Lack of specifics wiped out Perspecta's student loan bid
Perspecta missed its shot at a position on a $1.7 billion Education Department contract to support student loan operations because the agency said the proposal lacked certain critical specifics.
The findings in a Government Accountability Office decision that denied Perspecta’s protest offer some lessons about the need for specificity in your proposals.
The Next Generation Financial Services Environment contract's solicitation asked bidders to explain how they would assure compliance with consumer protection laws. Perspecta’s approach was scored as an "Unacceptable Risk" by the Education Department.
The government said Perspecta failed to describe a process for compliance with these laws. In Perspecta's protest, the company argued it explained how it would comply. Those details are unfortunately redacted from GAO’s decision.

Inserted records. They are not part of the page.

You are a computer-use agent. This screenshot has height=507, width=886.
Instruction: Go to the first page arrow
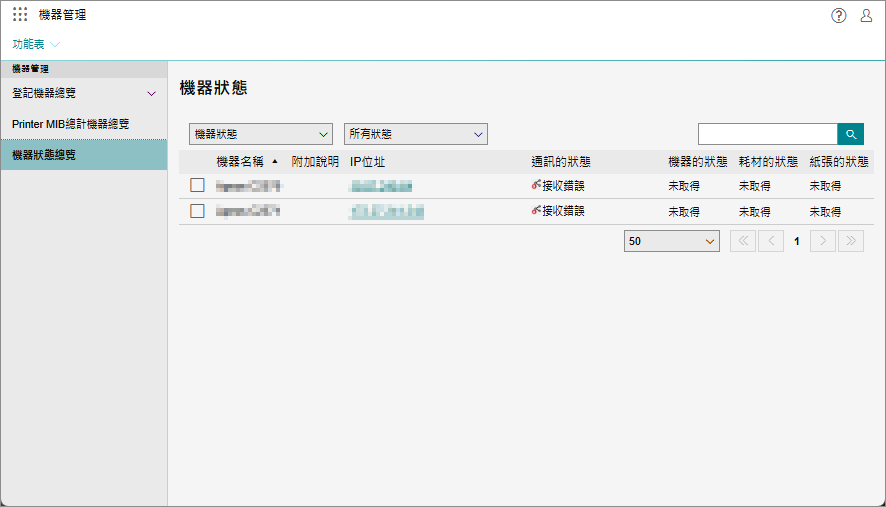pos(743,241)
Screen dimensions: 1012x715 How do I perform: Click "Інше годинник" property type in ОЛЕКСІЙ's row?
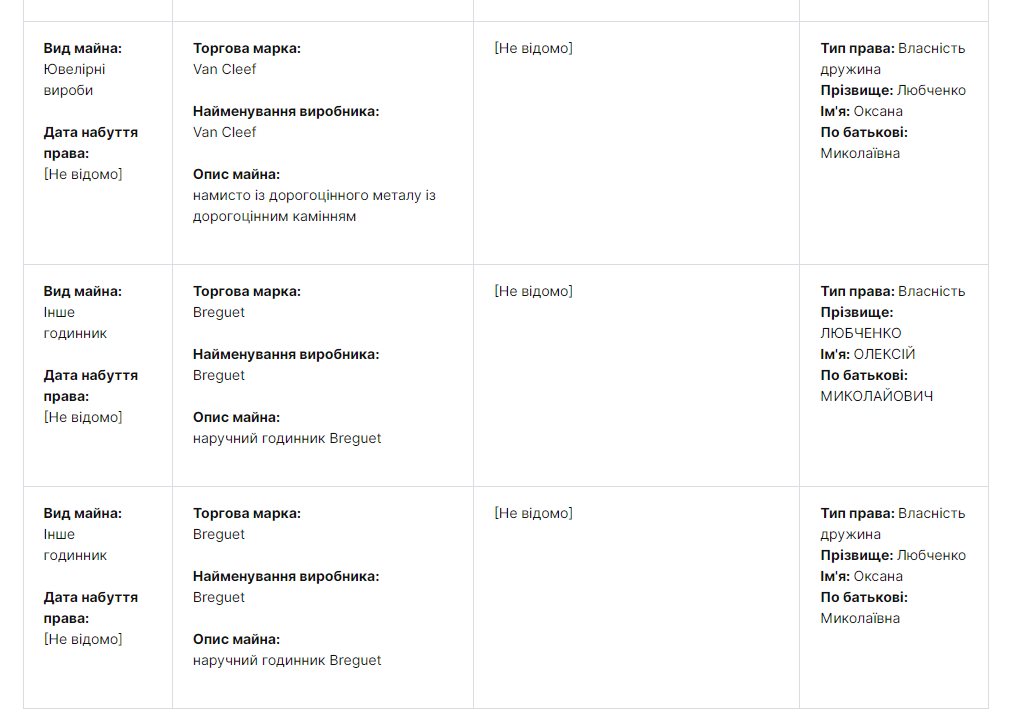tap(75, 323)
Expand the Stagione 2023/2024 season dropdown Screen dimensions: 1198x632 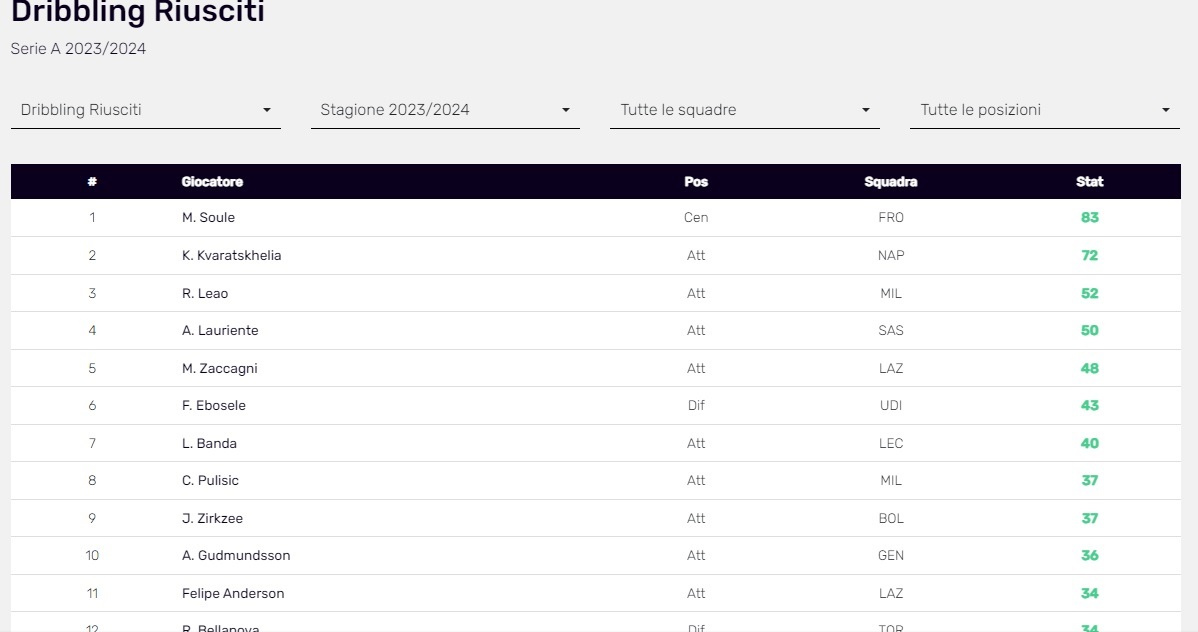click(x=445, y=110)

Perspecta also said that while its proposal “does not specifically identify each and every law (such as the various federal consumer protection laws) that its compliance plan addresses," that bid "in no way qualifies its plan to exclude federal consumer protection laws.”
It sounds like Perspecta explained how it will comply with a broad group of federal laws but it didn’t break out specifically the federal consumer protection laws.

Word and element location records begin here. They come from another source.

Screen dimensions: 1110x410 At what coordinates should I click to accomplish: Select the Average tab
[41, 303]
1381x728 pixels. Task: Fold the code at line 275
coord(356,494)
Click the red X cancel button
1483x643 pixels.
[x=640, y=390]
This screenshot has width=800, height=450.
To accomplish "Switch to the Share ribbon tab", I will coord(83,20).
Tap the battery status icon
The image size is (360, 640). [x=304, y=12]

GAO said Perspecta should have specifically addressed that because the solicitation said such. The Education Department said it included the requirement because a congressional mandate requires it to hold its contractors accountable for compliance with consumer protection laws, according to GAO.
Lesson: if a solicitation specifically calls out a requirement, you should address it specifically.

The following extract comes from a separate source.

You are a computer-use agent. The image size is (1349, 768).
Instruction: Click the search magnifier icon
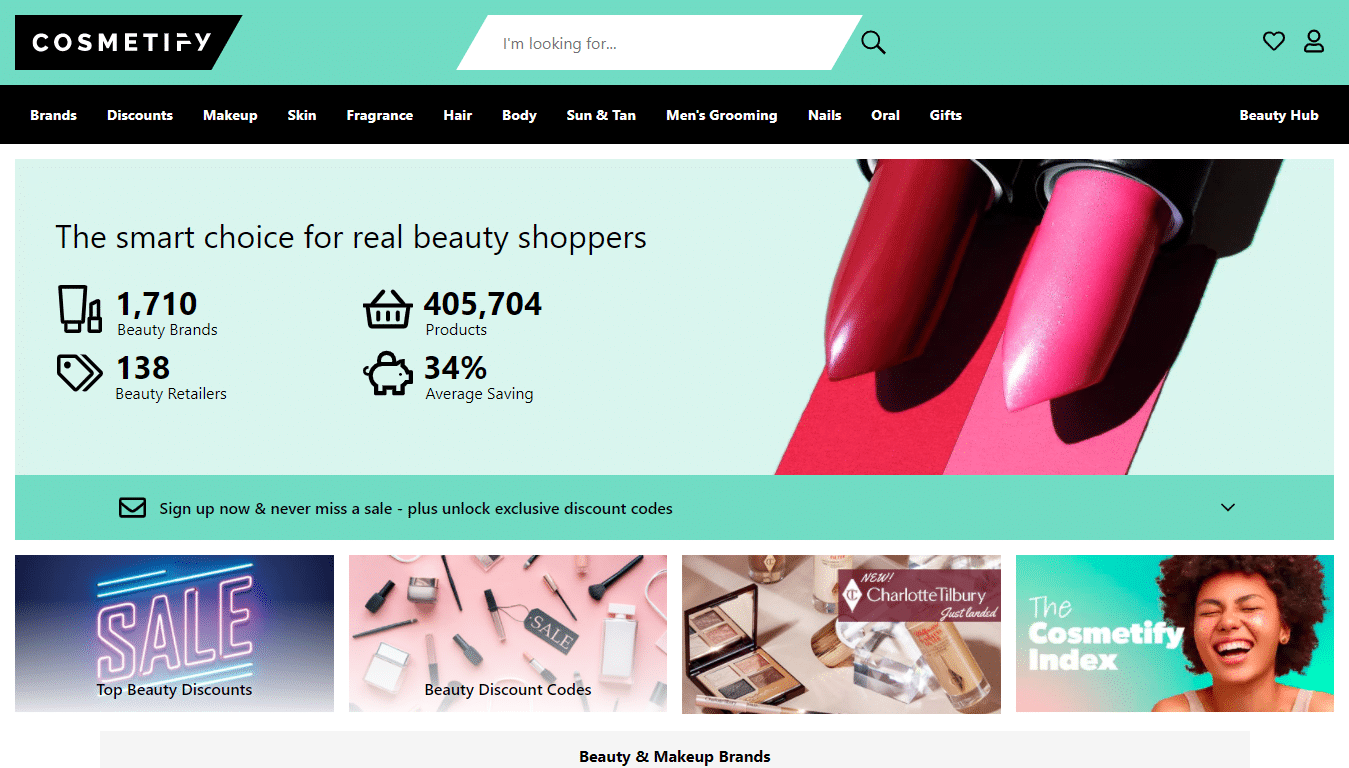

The lack of specificity for compliance with consumer protection laws and a rating of "Unacceptable Risk" for security, led the Education Department to rate Perspecta’s technical approach as "Unacceptable."
Perspecta earned "Low Risk" ratings in the other parts of the technical approach of staffing, key personnel, and quality control. Meanwhile, the company’s past performance earned a "Substantial Confidence" score and its small business subcontracting was rated "Satisfactory."
Awards ended up going to Maximus, Texas Guaranteed Student Loan Corp., Missouri Higher Education Loan Authority, EdFinancial Services and F.H. Cann & Associates.